Le sentiment d’insécurité

imgresL’actualité immédiate offre des éléments de réflexion. Une starlette américaine, Kim Kardashian, vedette des émissions de télé-réalité, a été victime d’un vol à main armée. En soi cela ne devrait émouvoir que ses fans, mais les conséquences sont plus importantes que ne l’indique cette seule information.

En effet après cet événement dont le préjudice en bijoux est évalué à 9 millions d’euros, le ministre des Affaires Étrangères, excusez du peu, y est allé de son conseil : « Il ne faut pas céder à la panique » a t-il dit. La maire de Paris, de son côté, a voulu rassurer : « Un acte très rare qui ne remet pas en cause la sécurité de la capitale ». Ces politiques, par ces propos, veulent s’attaquer au sentiment d’insécurité qui, après les attentats survenus en France, a provoqué une forte baisse du tourisme. Celui-ci a été en berne durant cette année 2016. Il importe donc de limiter ces conséquences économiques.

Pourtant les statistiques (officielles celles-ci et qui se veulent objectives) démontrent que la délinquance est en baisse à Paris. Mais ces données sont inconnues des potentiels touristes. Le sentiment d’insécurité prédomine. Il ne repose pas sur des données impartiales, mais sur un sentiment diffus qui obnubile les esprits.

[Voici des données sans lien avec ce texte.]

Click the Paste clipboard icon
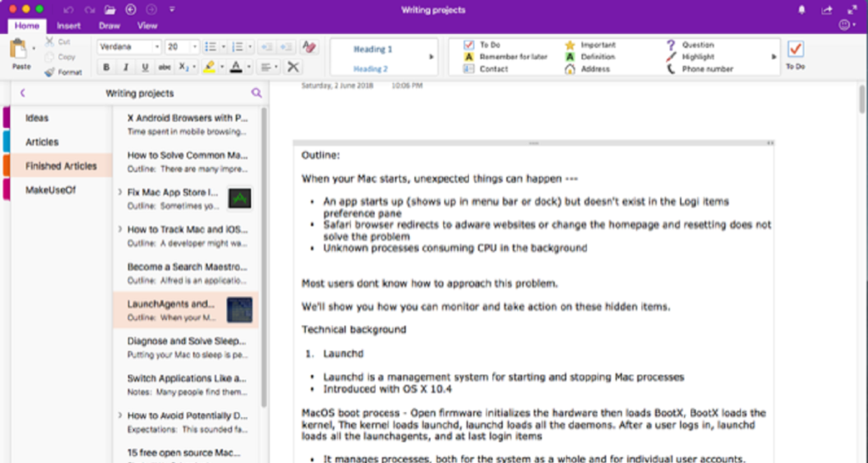The image size is (868, 463). pos(18,50)
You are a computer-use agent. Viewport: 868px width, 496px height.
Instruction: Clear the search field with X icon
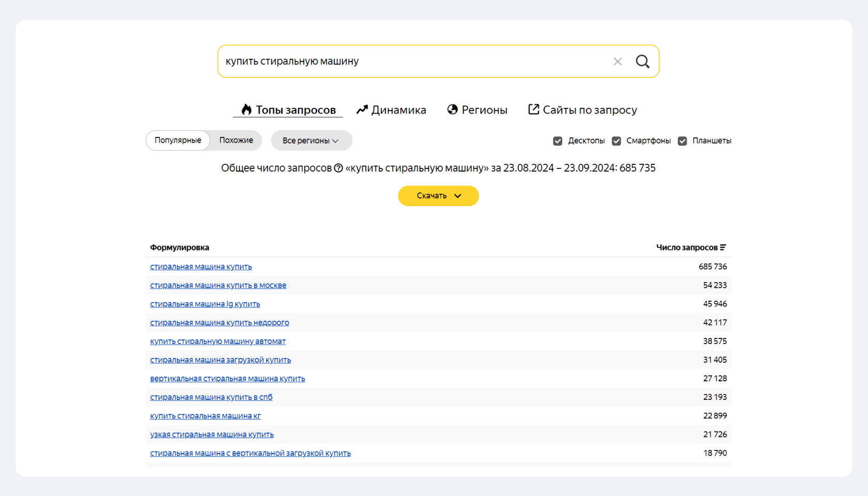[x=617, y=61]
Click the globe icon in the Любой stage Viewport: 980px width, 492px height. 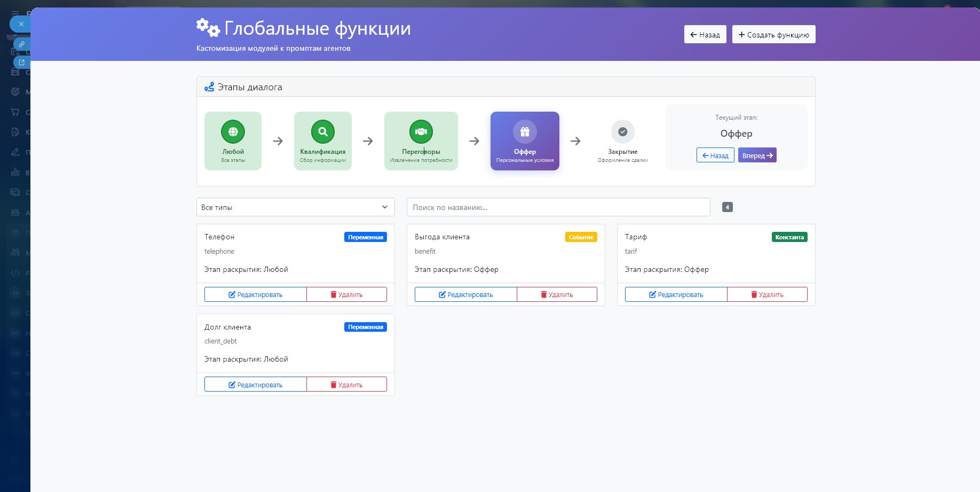pyautogui.click(x=233, y=131)
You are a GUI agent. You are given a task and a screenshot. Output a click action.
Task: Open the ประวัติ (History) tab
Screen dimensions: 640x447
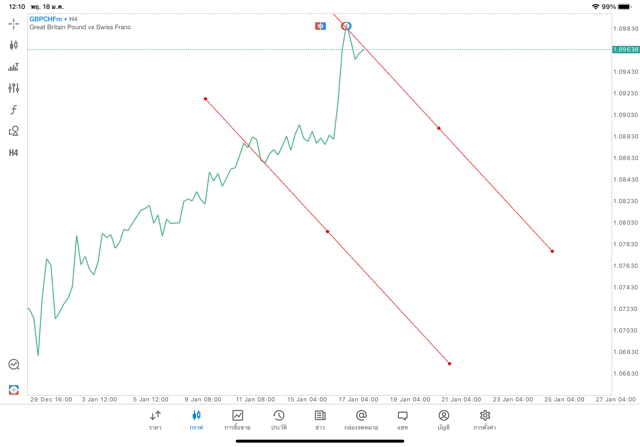(x=278, y=419)
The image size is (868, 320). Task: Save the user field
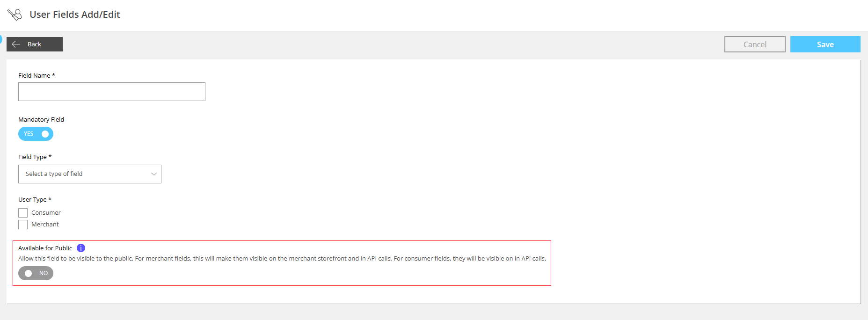(x=825, y=44)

Il s’agit d’un ressenti qui a bien d’autres conséquences que la seule diminution du tourisme. Il est exploité par les politiques toujours à l’affût de répondre de façon démagogique aux inquiétudes de leurs électeurs. Le développement des polices municipales en est la démonstration. Leurs effectifs augmentent, il est question, comme à Pau, de les équiper d’armes létales, de leur donner les moyens de contrôler et verbaliser les excès de vitesse. Bientôt leurs compétences judiciaires seront comparables à celles de la police nationale. L’essentiel pour un politique est de prendre une mesure susceptible de rassurer l’électeur, peu importe son efficacité. Le pire serait de ne rien faire.

L’efficacité de toutes ces mesures que sont les caméras dans les lieux publics, l’essor des polices municipales, leur équipement en armement et en moyens de contrôle, n’est que symbolique sur la prévention de la criminalité. Nice par exemple est sans doute la ville de France où la police municipale est la plus nombreuse, la mieux équipée où la vidéo surveillance fleurit à tous les carrefours et pourtant un drame s’y est produit, il a provoqué la mort de 86 personnes. On pourra toujours affirmer que ces événements tragiques auraient été plus nombreux et pires si de telles dispositions n’avaient pas été prises. Il s’agit là d’un argument facile parce qu’indémontrable. Qui peut se vanter de chiffrer la prévention et la dissuasion ?

La police, la sécurité, relève de la mission régalienne de l’État. Force est de reconnaître qu’actuellement celle-ci semble de plus en plus en retrait. Pau en est un exemple. Faudrait-il y voir une conséquence de la place de plus en plus importante prise par les polices municipales ? Auquel cas il s’agirait d’un effet induit qui au départ n’était ni envisagé ni souhaité. Les polices municipales sont présentes et disponibles. Dans le même temps, la police nationale se dégage d’un certain nombre de missions. Une forme de décentralisation qui ne dit pas son nom. Ainsi le pouvoir central réalise des économies.

Pour confirmer ce qui n’est pas qu’une impression, il n’existe plus maintenant un seul centre commercial qui ne soit muni de services de gardiennage. Dans les stades la sécurité est assurée par des stadiers. On pourrait citer d’autres exemples. Les organes privés chargés de la sécurité connaissent une expansion qu’ils n’osaient espérer. Elle est loin l’époque où seule la police nationale assurait ces missions. Il faut admettre que ces entreprises de sécurité sont créatrices d’emplois.

Ces évolutions trouvent leur justification dans ce sentiment d’insécurité. Celui-ci est la conséquence d’une peur face à des événements que même les mesures les plus drastiques ne peuvent permettre d’éviter. Le sentiment d’insécurité réunit ces deux conséquences opposées, d’une part économique par la baisse du tourisme et d’autre part un niveau encore jamais atteint de dispositifs de sécurité.

Mais méfions nous de nos sentiments, ils peuvent être trompeurs ; la plupart du temps ils ne reposent que sur des impressions.